## RECORDED DATA
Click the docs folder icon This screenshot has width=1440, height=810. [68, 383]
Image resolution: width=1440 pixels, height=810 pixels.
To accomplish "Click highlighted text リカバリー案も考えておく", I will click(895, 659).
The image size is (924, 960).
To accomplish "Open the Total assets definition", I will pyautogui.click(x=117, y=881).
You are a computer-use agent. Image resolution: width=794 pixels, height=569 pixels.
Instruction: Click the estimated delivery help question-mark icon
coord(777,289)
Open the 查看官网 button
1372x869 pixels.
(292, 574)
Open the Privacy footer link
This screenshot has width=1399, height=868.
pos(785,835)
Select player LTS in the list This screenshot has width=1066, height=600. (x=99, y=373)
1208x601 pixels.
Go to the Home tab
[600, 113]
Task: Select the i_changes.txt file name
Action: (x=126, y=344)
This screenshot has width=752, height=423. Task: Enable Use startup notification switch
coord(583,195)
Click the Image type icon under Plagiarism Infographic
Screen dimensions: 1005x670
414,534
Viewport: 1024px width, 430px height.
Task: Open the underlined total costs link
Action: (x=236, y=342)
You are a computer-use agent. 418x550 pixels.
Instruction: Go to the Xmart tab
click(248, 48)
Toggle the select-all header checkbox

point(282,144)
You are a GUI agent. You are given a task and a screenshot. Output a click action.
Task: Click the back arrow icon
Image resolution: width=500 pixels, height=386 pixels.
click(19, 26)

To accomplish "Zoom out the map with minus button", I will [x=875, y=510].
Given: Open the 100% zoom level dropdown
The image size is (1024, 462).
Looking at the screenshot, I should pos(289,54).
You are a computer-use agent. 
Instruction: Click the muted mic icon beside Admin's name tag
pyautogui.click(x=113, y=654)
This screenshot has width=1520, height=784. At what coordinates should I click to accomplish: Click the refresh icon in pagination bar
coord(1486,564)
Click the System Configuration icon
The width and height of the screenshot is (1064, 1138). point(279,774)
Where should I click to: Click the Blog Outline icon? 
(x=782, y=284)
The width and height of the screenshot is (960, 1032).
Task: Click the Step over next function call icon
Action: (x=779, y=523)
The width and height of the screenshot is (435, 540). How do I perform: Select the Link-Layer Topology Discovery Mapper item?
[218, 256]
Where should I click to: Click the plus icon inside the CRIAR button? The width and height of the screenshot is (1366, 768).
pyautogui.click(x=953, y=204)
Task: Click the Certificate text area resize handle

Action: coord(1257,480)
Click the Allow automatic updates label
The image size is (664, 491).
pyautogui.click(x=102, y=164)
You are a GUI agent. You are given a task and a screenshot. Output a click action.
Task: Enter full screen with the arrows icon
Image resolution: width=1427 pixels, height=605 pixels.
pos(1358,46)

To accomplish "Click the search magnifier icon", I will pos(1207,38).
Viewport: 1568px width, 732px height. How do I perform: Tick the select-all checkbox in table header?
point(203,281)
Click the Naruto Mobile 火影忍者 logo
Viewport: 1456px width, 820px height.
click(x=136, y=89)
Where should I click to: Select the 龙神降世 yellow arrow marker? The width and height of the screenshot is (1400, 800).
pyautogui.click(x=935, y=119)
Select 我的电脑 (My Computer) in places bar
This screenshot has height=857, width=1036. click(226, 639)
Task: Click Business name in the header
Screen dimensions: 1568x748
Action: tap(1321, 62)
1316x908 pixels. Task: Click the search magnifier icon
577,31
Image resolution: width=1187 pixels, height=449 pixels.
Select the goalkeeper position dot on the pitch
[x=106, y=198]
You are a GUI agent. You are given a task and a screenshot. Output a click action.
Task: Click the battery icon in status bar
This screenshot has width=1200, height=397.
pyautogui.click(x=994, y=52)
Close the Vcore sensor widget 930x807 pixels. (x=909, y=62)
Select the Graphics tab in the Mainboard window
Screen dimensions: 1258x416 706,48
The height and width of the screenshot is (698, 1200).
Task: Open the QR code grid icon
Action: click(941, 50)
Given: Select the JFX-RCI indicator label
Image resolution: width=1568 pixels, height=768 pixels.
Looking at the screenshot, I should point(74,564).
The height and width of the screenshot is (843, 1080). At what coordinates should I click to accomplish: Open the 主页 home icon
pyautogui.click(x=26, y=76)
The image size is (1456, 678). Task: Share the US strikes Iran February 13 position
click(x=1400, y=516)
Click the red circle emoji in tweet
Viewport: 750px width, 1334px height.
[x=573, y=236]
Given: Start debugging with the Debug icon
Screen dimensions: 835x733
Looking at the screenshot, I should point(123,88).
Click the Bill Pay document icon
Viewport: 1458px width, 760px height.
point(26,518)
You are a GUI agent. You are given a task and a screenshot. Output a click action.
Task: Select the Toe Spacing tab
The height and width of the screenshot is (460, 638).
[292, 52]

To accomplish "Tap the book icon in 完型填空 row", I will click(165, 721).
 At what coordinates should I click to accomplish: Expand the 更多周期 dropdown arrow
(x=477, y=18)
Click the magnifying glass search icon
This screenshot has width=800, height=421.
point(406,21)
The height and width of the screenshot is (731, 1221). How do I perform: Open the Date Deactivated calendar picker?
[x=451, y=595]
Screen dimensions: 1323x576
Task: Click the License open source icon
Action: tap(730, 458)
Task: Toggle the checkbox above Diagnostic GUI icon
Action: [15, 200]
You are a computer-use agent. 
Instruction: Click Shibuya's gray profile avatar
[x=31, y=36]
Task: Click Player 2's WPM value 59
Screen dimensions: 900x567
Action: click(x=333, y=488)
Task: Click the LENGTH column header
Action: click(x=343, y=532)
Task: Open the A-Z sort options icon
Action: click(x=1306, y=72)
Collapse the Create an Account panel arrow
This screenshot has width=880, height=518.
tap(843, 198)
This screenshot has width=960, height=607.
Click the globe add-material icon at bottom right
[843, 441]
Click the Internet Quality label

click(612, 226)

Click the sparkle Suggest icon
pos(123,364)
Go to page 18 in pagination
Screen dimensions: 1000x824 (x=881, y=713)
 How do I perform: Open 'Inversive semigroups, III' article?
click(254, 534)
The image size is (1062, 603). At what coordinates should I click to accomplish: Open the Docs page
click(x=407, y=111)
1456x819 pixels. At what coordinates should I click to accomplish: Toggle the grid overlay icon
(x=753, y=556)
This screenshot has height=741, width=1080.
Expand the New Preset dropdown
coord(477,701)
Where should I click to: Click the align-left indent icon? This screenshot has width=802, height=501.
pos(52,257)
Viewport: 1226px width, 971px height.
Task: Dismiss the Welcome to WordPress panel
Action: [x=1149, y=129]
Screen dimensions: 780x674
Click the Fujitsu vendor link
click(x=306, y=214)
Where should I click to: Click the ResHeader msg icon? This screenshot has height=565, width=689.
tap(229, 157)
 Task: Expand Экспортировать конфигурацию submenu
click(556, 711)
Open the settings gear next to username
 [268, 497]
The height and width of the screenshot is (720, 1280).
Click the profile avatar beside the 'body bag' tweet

## WORK REQUIRED
Write out the records in full, exactly as they appear above.

## ANSWER SPACE
Click the docs folder icon This screenshot has width=1440, height=810. [68, 383]
Image resolution: width=1440 pixels, height=810 pixels.
To accomplish "Click highlighted text リカバリー案も考えておく", I will click(895, 659).
The image size is (924, 960).
To accomplish "Open the Total assets definition", I will pyautogui.click(x=117, y=881).
You are a computer-use agent. Image resolution: width=794 pixels, height=569 pixels.
Instruction: Click the estimated delivery help question-mark icon
coord(777,289)
Open the 查看官网 button
1372x869 pixels.
(292, 574)
Open the Privacy footer link
This screenshot has width=1399, height=868.
pos(785,835)
Select player LTS in the list This screenshot has width=1066, height=600. (x=99, y=373)
1208x601 pixels.
Go to the Home tab
[600, 113]
Task: Select the i_changes.txt file name
Action: (x=126, y=344)
This screenshot has width=752, height=423. Task: Enable Use startup notification switch
coord(583,195)
Click the Image type icon under Plagiarism Infographic
Screen dimensions: 1005x670
414,534
Viewport: 1024px width, 430px height.
Task: Open the underlined total costs link
Action: (x=236, y=342)
You are a computer-use agent. 418x550 pixels.
Instruction: Go to the Xmart tab
click(248, 48)
Toggle the select-all header checkbox

point(282,144)
You are a GUI agent. You are given a task and a screenshot. Output a click action.
Task: Click the back arrow icon
Image resolution: width=500 pixels, height=386 pixels.
click(19, 26)

To accomplish "Zoom out the map with minus button", I will [x=875, y=510].
Given: Open the 100% zoom level dropdown
The image size is (1024, 462).
Looking at the screenshot, I should pos(289,54).
You are a computer-use agent. 
Instruction: Click the muted mic icon beside Admin's name tag
pyautogui.click(x=113, y=654)
This screenshot has width=1520, height=784. At what coordinates should I click to accomplish: Click the refresh icon in pagination bar
coord(1486,564)
Click the System Configuration icon
The width and height of the screenshot is (1064, 1138). point(279,774)
Where should I click to: Click the Blog Outline icon? 
(x=782, y=284)
The width and height of the screenshot is (960, 1032).
Task: Click the Step over next function call icon
Action: (x=779, y=523)
The width and height of the screenshot is (435, 540). How do I perform: Select the Link-Layer Topology Discovery Mapper item?
[218, 256]
Where should I click to: Click the plus icon inside the CRIAR button? The width and height of the screenshot is (1366, 768).
pyautogui.click(x=953, y=204)
Task: Click the Certificate text area resize handle

Action: coord(1257,480)
Click the Allow automatic updates label
The image size is (664, 491).
pyautogui.click(x=102, y=164)
You are a GUI agent. You are given a task and a screenshot. Output a click action.
Task: Enter full screen with the arrows icon
Image resolution: width=1427 pixels, height=605 pixels.
pos(1358,46)

To accomplish "Click the search magnifier icon", I will pos(1207,38).
Viewport: 1568px width, 732px height. How do I perform: Tick the select-all checkbox in table header?
point(203,281)
Click the Naruto Mobile 火影忍者 logo
Viewport: 1456px width, 820px height.
click(x=136, y=89)
Where should I click to: Select the 龙神降世 yellow arrow marker? The width and height of the screenshot is (1400, 800).
pyautogui.click(x=935, y=119)
Select 我的电脑 (My Computer) in places bar
This screenshot has height=857, width=1036. click(226, 639)
Task: Click Business name in the header
Screen dimensions: 1568x748
Action: tap(1321, 62)
1316x908 pixels. Task: Click the search magnifier icon
577,31
Image resolution: width=1187 pixels, height=449 pixels.
Select the goalkeeper position dot on the pitch
[x=106, y=198]
You are a GUI agent. You are given a task and a screenshot. Output a click action.
Task: Click the battery icon in status bar
This screenshot has width=1200, height=397.
pyautogui.click(x=994, y=52)
Close the Vcore sensor widget 930x807 pixels. (x=909, y=62)
Select the Graphics tab in the Mainboard window
Screen dimensions: 1258x416 706,48
The height and width of the screenshot is (698, 1200).
Task: Open the QR code grid icon
Action: click(941, 50)
Given: Select the JFX-RCI indicator label
Image resolution: width=1568 pixels, height=768 pixels.
Looking at the screenshot, I should point(74,564).
The height and width of the screenshot is (843, 1080). At what coordinates should I click to accomplish: Open the 主页 home icon
pyautogui.click(x=26, y=76)
The image size is (1456, 678). Task: Share the US strikes Iran February 13 position
click(x=1400, y=516)
Click the red circle emoji in tweet
Viewport: 750px width, 1334px height.
[x=573, y=236]
Given: Start debugging with the Debug icon
Screen dimensions: 835x733
Looking at the screenshot, I should point(123,88).
Click the Bill Pay document icon
Viewport: 1458px width, 760px height.
point(26,518)
You are a GUI agent. You are given a task and a screenshot. Output a click action.
Task: Select the Toe Spacing tab
The height and width of the screenshot is (460, 638).
[292, 52]

To accomplish "Tap the book icon in 完型填空 row", I will click(165, 721).
 At what coordinates should I click to accomplish: Expand the 更多周期 dropdown arrow
(x=477, y=18)
Click the magnifying glass search icon
This screenshot has width=800, height=421.
point(406,21)
The height and width of the screenshot is (731, 1221). How do I perform: Open the Date Deactivated calendar picker?
[x=451, y=595]
Screen dimensions: 1323x576
Task: Click the License open source icon
Action: tap(730, 458)
Task: Toggle the checkbox above Diagnostic GUI icon
Action: [15, 200]
You are a computer-use agent. 
Instruction: Click Shibuya's gray profile avatar
[x=31, y=36]
Task: Click Player 2's WPM value 59
Screen dimensions: 900x567
Action: click(x=333, y=488)
Task: Click the LENGTH column header
Action: click(x=343, y=532)
Task: Open the A-Z sort options icon
Action: click(x=1306, y=72)
Collapse the Create an Account panel arrow
This screenshot has width=880, height=518.
tap(843, 198)
This screenshot has width=960, height=607.
Click the globe add-material icon at bottom right
[843, 441]
Click the Internet Quality label

click(612, 226)

Click the sparkle Suggest icon
pos(123,364)
Go to page 18 in pagination
Screen dimensions: 1000x824 (x=881, y=713)
 How do I perform: Open 'Inversive semigroups, III' article?
click(254, 534)
The image size is (1062, 603). At what coordinates should I click to accomplish: Open the Docs page
click(x=407, y=111)
1456x819 pixels. At what coordinates should I click to accomplish: Toggle the grid overlay icon
(x=753, y=556)
This screenshot has height=741, width=1080.
Expand the New Preset dropdown
coord(477,701)
Where should I click to: Click the align-left indent icon? This screenshot has width=802, height=501.
pos(52,257)
Viewport: 1226px width, 971px height.
Task: Dismiss the Welcome to WordPress panel
Action: [x=1149, y=129]
Screen dimensions: 780x674
Click the Fujitsu vendor link
click(x=306, y=214)
Where should I click to: Click the ResHeader msg icon? This screenshot has height=565, width=689.
tap(229, 157)
 Task: Expand Экспортировать конфигурацию submenu
click(556, 711)
Open the settings gear next to username
 [268, 497]
The height and width of the screenshot is (720, 1280).
Click the profile avatar beside the 'body bag' tweet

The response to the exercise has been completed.